◆ Work to be completed
Return each row that contains the string "ASSO", treating uppercase and lowercase as different.

◆ Word and element location data

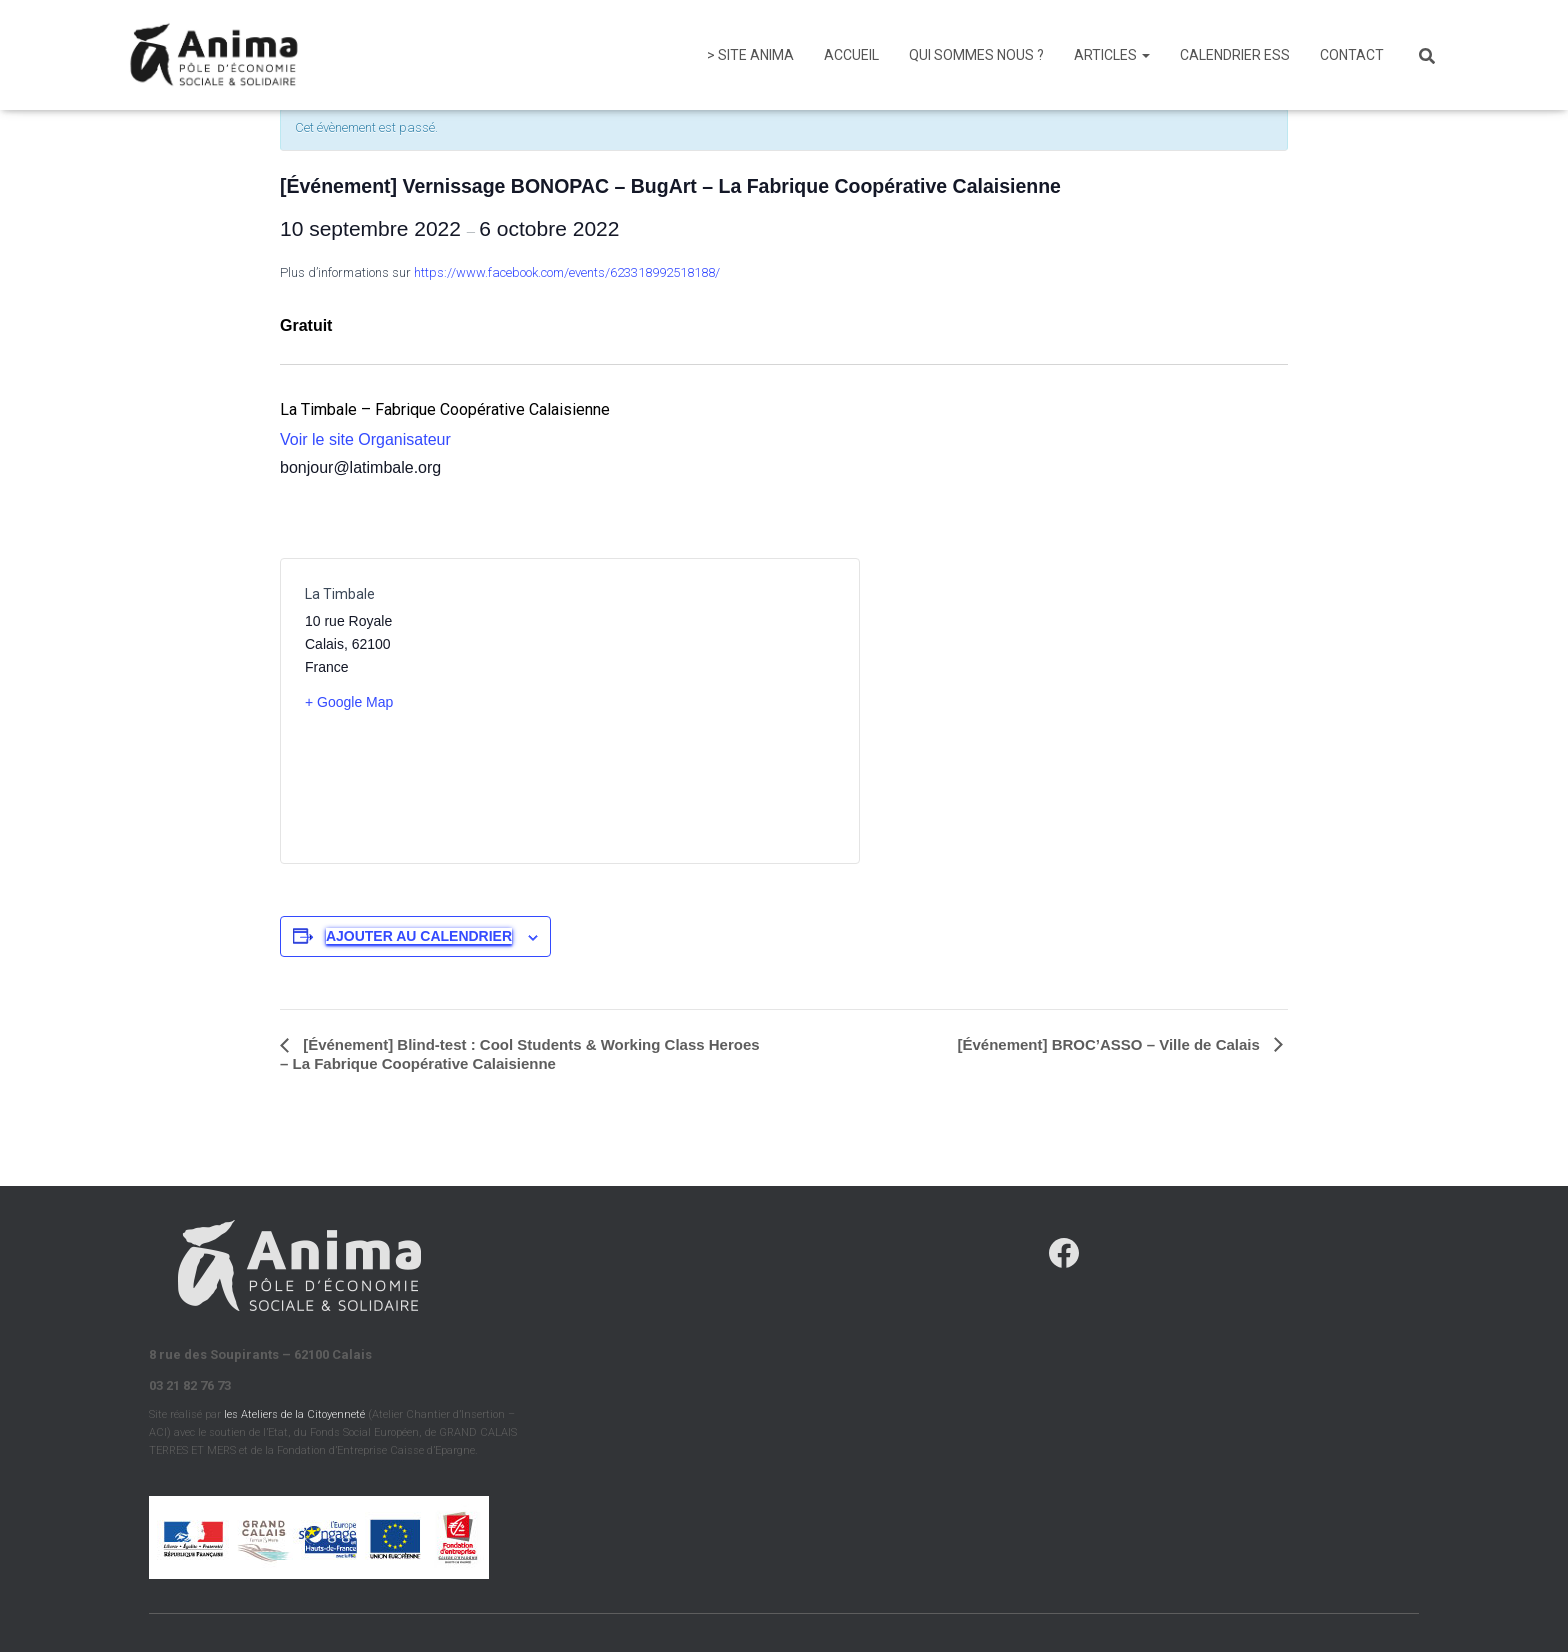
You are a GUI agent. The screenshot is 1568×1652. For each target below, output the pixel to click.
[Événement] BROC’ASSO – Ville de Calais (1111, 1044)
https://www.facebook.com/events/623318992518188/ (567, 272)
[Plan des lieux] (702, 711)
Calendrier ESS (1235, 55)
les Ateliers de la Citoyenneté (294, 1414)
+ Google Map (349, 702)
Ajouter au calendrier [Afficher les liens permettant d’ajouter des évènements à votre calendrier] (419, 936)
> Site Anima (750, 55)
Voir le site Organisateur (365, 439)
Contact (1352, 55)
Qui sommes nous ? (976, 55)
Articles (1112, 55)
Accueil (851, 55)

◆ The result
[Événement] BROC’ASSO – Ville de Calais (1111, 1044)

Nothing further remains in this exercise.